If you paint long enough, eventually you struggle enough, doubt enough, re-commit enough and bark about your lack of talent to your partner long enough… that you’ll actually paint something you are proud of.
This was painting #5, and I didn’t realize I was biting off way more than I could chew. Still understanding very little of color mixing, theory, light and shadow, how to hold a brush, I decided I could paint something with a giant, detailed object in the foreground. And make it a totem pole, because I have lots of experience with those.
I love being stupid. You shoot so much higher than you should.
What can I remember about this painting? Well, here are my recollections…
I didn’t have a studio set up yet, so I painted in the corner of my tiny office at night, with every light on and all the lampshades pulled off. In the daytime, I took it out to the backyard. I was using student grade paints, and my starter acrylic brush set.
And boy, did I struggle.

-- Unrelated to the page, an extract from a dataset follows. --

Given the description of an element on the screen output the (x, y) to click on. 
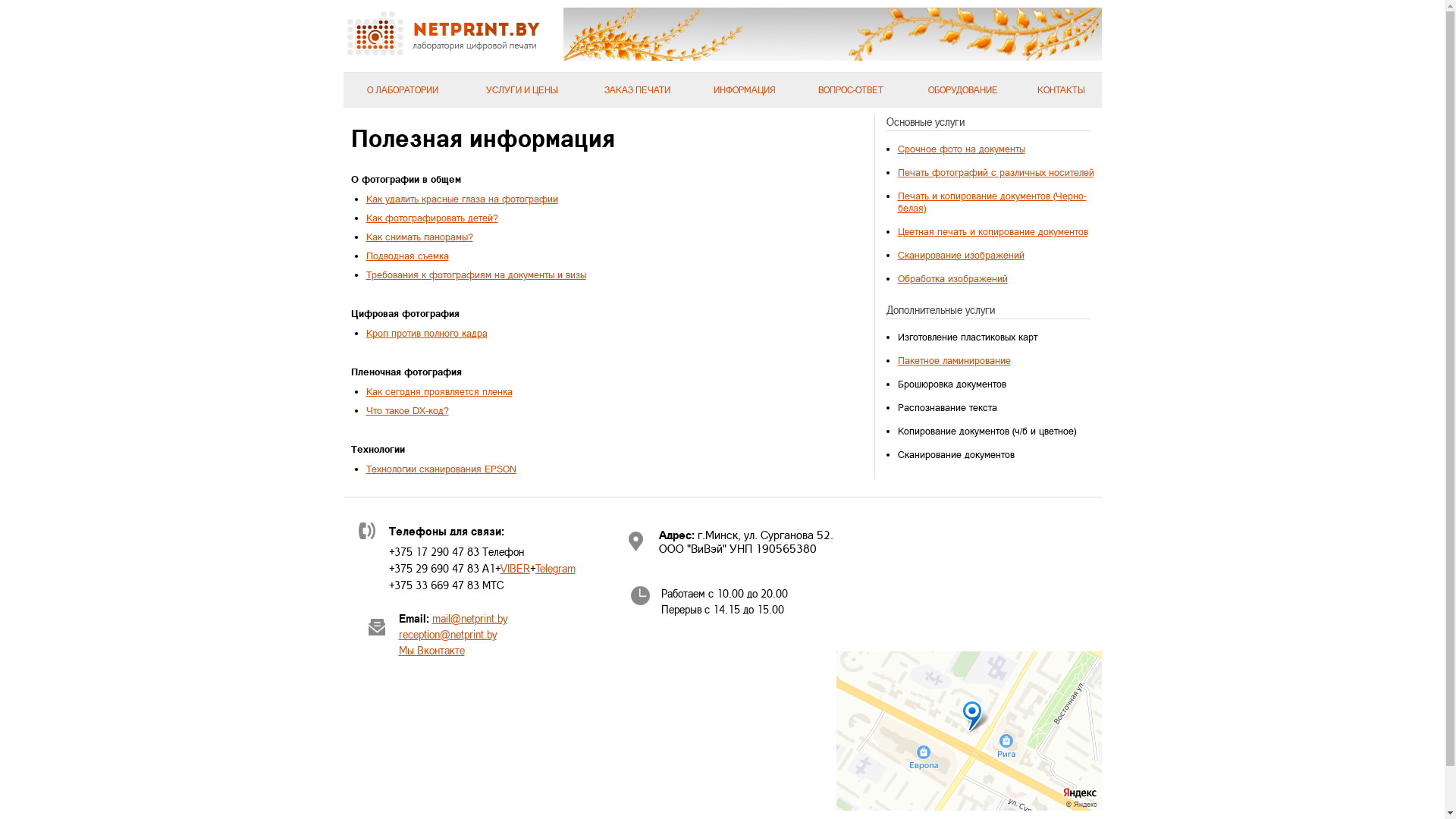
VIBER Element type: text (515, 567)
reception@netprint.by Element type: text (447, 633)
mail@netprint.by Element type: text (469, 617)
Telegram Element type: text (555, 567)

I painted that damn totem pole over and over again. It was the first time I was trying to paint something presented at an angle. I didn’t realize how tough that would be.
I didn’t realize how tough painting hands would be.
But I told myself, “If it takes me the rest of my life, I am not going to give up on this painting until I’m happy with it.”
I had to remind myself of that promise many times.
If I’d known as much then as I know now, I would have felt confident to step away from it for a day or so when I was feeling overwhelmed by the challenge. But I didn’t do that because I was afraid I’d forget how I’d gotten it to where it was when I’d left it.
I still used paper plates for my paints because I was intimidated by a palette.
Somewhere along the way, I learned about complimentary colors. You can see I’m throwing in some purple against the yellow to see what it would look like.
I love the three trees behind the house. I don’t know how I did them. I didn’t even know at the time how I did them. But they looked good, so I told myself, “Okay don’t go anywhere near them with wet paint.” I was so terrified I’d lose them.
See that teeny tiny dot of Cadmium Red in front of the house? That’s a flower. I was sure proud of that touch. See, the painting is called “One Who Lives Alone.” Are we talking about the resident? The totem pole? The flower? Or do they all just reinforce the theme? It works on so many levels, man!
May 28th! My god, was I happy the day I took this photo. Like a little kid watching mom and dad hang his finger painting up on the fridge, swelling with pride and accomplishment.
I still feel that way when I see this photo. I am so happy I discovered painting, for the challenges it’s presented me, for the color it’s brought into my life, for the joy of a new creative outlet, for having something all my own, for getting to share it with others, for the painting friends it’s brought into my world.